Fibroblasts—The emerging therapeutic target of the cardiovascular system?

Recent advances in single-cell RNA sequencing have uncovered fibroblasts' heterogeneous and plastic nature across the cardiovascular system, highlighting their diverse roles beyond extracellular matrix production, including inflammatory signaling and phenotypic switching. This review synthesizes insights into fibroblast heterogeneity and modulation in healthy and diseased heart and vasculature states. It emphasizes the lack of a consensus nomenclature for fibroblast subtypes, attributing this gap to the need for large-scale meta-analyses and extensive validation studies. The emerging understanding of fibroblast subpopulations and their shared markers across cardiac and vascular tissues introduces therapeutic potential and safety concerns. Although preclinical studies targeting fibroblasts in the heart using gene silencing, editing, or epigenetic modulation show promise, comparable vascular interventions remain limited.
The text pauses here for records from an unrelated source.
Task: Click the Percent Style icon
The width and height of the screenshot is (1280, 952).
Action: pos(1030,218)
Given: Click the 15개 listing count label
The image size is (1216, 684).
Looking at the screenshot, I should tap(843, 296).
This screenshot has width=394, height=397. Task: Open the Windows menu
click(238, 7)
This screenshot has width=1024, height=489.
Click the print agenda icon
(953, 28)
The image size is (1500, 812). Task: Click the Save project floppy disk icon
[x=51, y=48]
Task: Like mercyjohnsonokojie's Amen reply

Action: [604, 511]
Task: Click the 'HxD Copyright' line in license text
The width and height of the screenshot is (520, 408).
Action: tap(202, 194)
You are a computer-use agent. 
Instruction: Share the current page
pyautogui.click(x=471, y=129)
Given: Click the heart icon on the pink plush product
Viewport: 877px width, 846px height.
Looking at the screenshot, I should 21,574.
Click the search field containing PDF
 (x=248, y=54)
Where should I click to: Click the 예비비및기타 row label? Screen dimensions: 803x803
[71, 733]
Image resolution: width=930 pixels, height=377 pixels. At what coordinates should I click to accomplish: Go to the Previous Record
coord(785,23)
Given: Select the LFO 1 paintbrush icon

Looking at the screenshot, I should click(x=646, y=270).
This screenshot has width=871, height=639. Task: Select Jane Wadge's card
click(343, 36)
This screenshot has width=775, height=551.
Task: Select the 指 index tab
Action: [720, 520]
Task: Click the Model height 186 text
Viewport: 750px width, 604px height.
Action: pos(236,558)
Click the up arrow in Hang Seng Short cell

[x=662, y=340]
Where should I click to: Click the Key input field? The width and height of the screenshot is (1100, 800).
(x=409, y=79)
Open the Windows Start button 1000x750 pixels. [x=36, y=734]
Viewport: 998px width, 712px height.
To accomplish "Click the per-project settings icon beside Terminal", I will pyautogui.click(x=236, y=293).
Therapeutic strategies could benefit from improved fibroblast-specific markers to minimize off-target effects and enhance precision. Ultimately, the review advocates for refined characterization and nomenclature of fibroblast subsets to better exploit their therapeutic potential, while acknowledging the challenges posed by their overlapping phenotypes and diverse functionalities within the cardiovascular system. SIGNIFICANCE STATEMENT: Fibroblasts are a heterogeneous cell type with critical roles in cardiovascular homeostasis and disease. We explore advances in understanding fibroblast diversity and therapeutic potential. We underscore the importance of precision in cardiovascular disease through a consensus on nomenclature and marker specificity.